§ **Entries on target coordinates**
───

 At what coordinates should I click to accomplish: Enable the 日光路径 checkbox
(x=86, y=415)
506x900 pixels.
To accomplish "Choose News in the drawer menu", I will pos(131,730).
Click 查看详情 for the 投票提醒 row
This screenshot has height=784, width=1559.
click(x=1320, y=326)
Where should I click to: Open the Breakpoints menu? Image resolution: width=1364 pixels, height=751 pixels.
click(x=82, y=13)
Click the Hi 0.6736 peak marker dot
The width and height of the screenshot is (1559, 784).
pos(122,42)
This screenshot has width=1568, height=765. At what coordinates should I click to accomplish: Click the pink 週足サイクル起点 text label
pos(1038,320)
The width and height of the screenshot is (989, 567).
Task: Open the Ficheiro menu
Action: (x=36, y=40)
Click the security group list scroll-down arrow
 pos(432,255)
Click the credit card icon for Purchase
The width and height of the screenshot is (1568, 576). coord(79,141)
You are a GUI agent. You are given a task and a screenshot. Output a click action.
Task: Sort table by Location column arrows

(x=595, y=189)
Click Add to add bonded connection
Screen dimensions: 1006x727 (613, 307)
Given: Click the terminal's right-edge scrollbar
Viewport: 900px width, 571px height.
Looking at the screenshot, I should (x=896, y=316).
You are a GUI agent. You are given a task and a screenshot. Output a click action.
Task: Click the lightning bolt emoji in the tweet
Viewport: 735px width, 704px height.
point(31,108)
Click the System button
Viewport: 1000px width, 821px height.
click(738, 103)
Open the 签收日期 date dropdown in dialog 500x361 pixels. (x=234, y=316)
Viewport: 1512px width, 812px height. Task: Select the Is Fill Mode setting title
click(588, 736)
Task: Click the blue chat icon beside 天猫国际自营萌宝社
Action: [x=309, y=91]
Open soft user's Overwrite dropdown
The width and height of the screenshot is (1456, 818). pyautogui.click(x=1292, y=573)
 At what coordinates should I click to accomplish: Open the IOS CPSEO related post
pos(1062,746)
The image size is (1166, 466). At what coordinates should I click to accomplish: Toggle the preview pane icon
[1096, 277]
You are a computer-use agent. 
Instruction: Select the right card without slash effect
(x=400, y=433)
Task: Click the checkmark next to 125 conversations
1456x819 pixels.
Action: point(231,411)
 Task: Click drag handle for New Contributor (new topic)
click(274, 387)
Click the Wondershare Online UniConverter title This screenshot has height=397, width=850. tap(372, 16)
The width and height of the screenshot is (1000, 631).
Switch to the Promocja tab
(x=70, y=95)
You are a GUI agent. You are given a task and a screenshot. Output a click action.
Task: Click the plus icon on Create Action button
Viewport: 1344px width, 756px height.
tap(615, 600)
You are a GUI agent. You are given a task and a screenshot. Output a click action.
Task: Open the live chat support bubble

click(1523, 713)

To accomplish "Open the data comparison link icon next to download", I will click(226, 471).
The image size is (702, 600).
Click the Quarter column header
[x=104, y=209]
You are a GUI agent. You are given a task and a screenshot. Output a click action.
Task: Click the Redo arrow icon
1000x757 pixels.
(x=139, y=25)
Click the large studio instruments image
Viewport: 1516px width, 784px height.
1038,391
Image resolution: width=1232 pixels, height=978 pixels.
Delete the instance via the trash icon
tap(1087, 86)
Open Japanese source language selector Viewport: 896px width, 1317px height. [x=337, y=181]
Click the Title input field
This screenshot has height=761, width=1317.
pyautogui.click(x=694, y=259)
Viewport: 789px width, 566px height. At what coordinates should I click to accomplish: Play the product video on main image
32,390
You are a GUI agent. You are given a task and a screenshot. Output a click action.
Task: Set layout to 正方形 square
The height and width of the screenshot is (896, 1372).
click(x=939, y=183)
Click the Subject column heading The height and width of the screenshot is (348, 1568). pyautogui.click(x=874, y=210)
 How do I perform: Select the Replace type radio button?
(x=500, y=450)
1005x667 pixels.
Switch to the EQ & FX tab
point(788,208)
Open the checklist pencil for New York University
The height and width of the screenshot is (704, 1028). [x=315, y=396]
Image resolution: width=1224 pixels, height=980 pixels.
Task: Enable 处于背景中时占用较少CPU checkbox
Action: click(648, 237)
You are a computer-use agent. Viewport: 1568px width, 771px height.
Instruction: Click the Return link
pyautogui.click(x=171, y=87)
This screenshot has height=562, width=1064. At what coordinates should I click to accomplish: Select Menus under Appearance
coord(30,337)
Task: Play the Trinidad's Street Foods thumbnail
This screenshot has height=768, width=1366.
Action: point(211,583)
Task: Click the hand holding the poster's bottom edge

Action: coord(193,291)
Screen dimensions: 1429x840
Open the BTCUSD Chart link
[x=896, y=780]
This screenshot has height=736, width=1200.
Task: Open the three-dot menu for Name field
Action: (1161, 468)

───

§ **Do this**
Swap "At what coordinates should I click to accomplish" for "Where should I click to carry out" wherever it occurs in the lines above, and give all the lines again with nothing else changed.

§ **Expected answer**
 Where should I click to carry out: Enable the 日光路径 checkbox
(x=86, y=415)
506x900 pixels.
To accomplish "Choose News in the drawer menu", I will pos(131,730).
Click 查看详情 for the 投票提醒 row
This screenshot has height=784, width=1559.
click(x=1320, y=326)
Where should I click to: Open the Breakpoints menu? Image resolution: width=1364 pixels, height=751 pixels.
click(x=82, y=13)
Click the Hi 0.6736 peak marker dot
The width and height of the screenshot is (1559, 784).
pos(122,42)
This screenshot has width=1568, height=765. Where should I click to carry out: Click the pink 週足サイクル起点 text label
pos(1038,320)
The width and height of the screenshot is (989, 567).
Task: Open the Ficheiro menu
Action: (x=36, y=40)
Click the security group list scroll-down arrow
 pos(432,255)
Click the credit card icon for Purchase
The width and height of the screenshot is (1568, 576). coord(79,141)
You are a GUI agent. You are given a task and a screenshot. Output a click action.
Task: Sort table by Location column arrows

(x=595, y=189)
Click Add to add bonded connection
Screen dimensions: 1006x727 (613, 307)
Given: Click the terminal's right-edge scrollbar
Viewport: 900px width, 571px height.
Looking at the screenshot, I should (x=896, y=316).
You are a GUI agent. You are given a task and a screenshot. Output a click action.
Task: Click the lightning bolt emoji in the tweet
Viewport: 735px width, 704px height.
point(31,108)
Click the System button
Viewport: 1000px width, 821px height.
click(738, 103)
Open the 签收日期 date dropdown in dialog 500x361 pixels. (x=234, y=316)
Viewport: 1512px width, 812px height. Task: Select the Is Fill Mode setting title
click(588, 736)
Task: Click the blue chat icon beside 天猫国际自营萌宝社
Action: [x=309, y=91]
Open soft user's Overwrite dropdown
The width and height of the screenshot is (1456, 818). pyautogui.click(x=1292, y=573)
 Where should I click to carry out: Open the IOS CPSEO related post
pos(1062,746)
The image size is (1166, 466). Where should I click to carry out: Toggle the preview pane icon
[1096, 277]
You are a computer-use agent. 
Instruction: Select the right card without slash effect
(x=400, y=433)
Task: Click the checkmark next to 125 conversations
1456x819 pixels.
Action: point(231,411)
 Task: Click drag handle for New Contributor (new topic)
click(274, 387)
Click the Wondershare Online UniConverter title This screenshot has height=397, width=850. tap(372, 16)
The width and height of the screenshot is (1000, 631).
Switch to the Promocja tab
(x=70, y=95)
You are a GUI agent. You are given a task and a screenshot. Output a click action.
Task: Click the plus icon on Create Action button
Viewport: 1344px width, 756px height.
tap(615, 600)
You are a GUI agent. You are given a task and a screenshot. Output a click action.
Task: Open the live chat support bubble

click(1523, 713)

To accomplish "Open the data comparison link icon next to download", I will click(226, 471).
The image size is (702, 600).
Click the Quarter column header
[x=104, y=209]
You are a GUI agent. You are given a task and a screenshot. Output a click action.
Task: Click the Redo arrow icon
1000x757 pixels.
(x=139, y=25)
Click the large studio instruments image
Viewport: 1516px width, 784px height.
1038,391
Image resolution: width=1232 pixels, height=978 pixels.
Delete the instance via the trash icon
tap(1087, 86)
Open Japanese source language selector Viewport: 896px width, 1317px height. [x=337, y=181]
Click the Title input field
This screenshot has height=761, width=1317.
pyautogui.click(x=694, y=259)
Viewport: 789px width, 566px height. Where should I click to carry out: Play the product video on main image
32,390
You are a GUI agent. You are given a task and a screenshot. Output a click action.
Task: Set layout to 正方形 square
The height and width of the screenshot is (896, 1372).
click(x=939, y=183)
Click the Subject column heading The height and width of the screenshot is (348, 1568). pyautogui.click(x=874, y=210)
 How do I perform: Select the Replace type radio button?
(x=500, y=450)
1005x667 pixels.
Switch to the EQ & FX tab
point(788,208)
Open the checklist pencil for New York University
The height and width of the screenshot is (704, 1028). [x=315, y=396]
Image resolution: width=1224 pixels, height=980 pixels.
Task: Enable 处于背景中时占用较少CPU checkbox
Action: click(648, 237)
You are a computer-use agent. Viewport: 1568px width, 771px height.
Instruction: Click the Return link
pyautogui.click(x=171, y=87)
This screenshot has height=562, width=1064. Where should I click to carry out: Select Menus under Appearance
coord(30,337)
Task: Play the Trinidad's Street Foods thumbnail
This screenshot has height=768, width=1366.
Action: point(211,583)
Task: Click the hand holding the poster's bottom edge

Action: coord(193,291)
Screen dimensions: 1429x840
Open the BTCUSD Chart link
[x=896, y=780]
This screenshot has height=736, width=1200.
Task: Open the three-dot menu for Name field
Action: (1161, 468)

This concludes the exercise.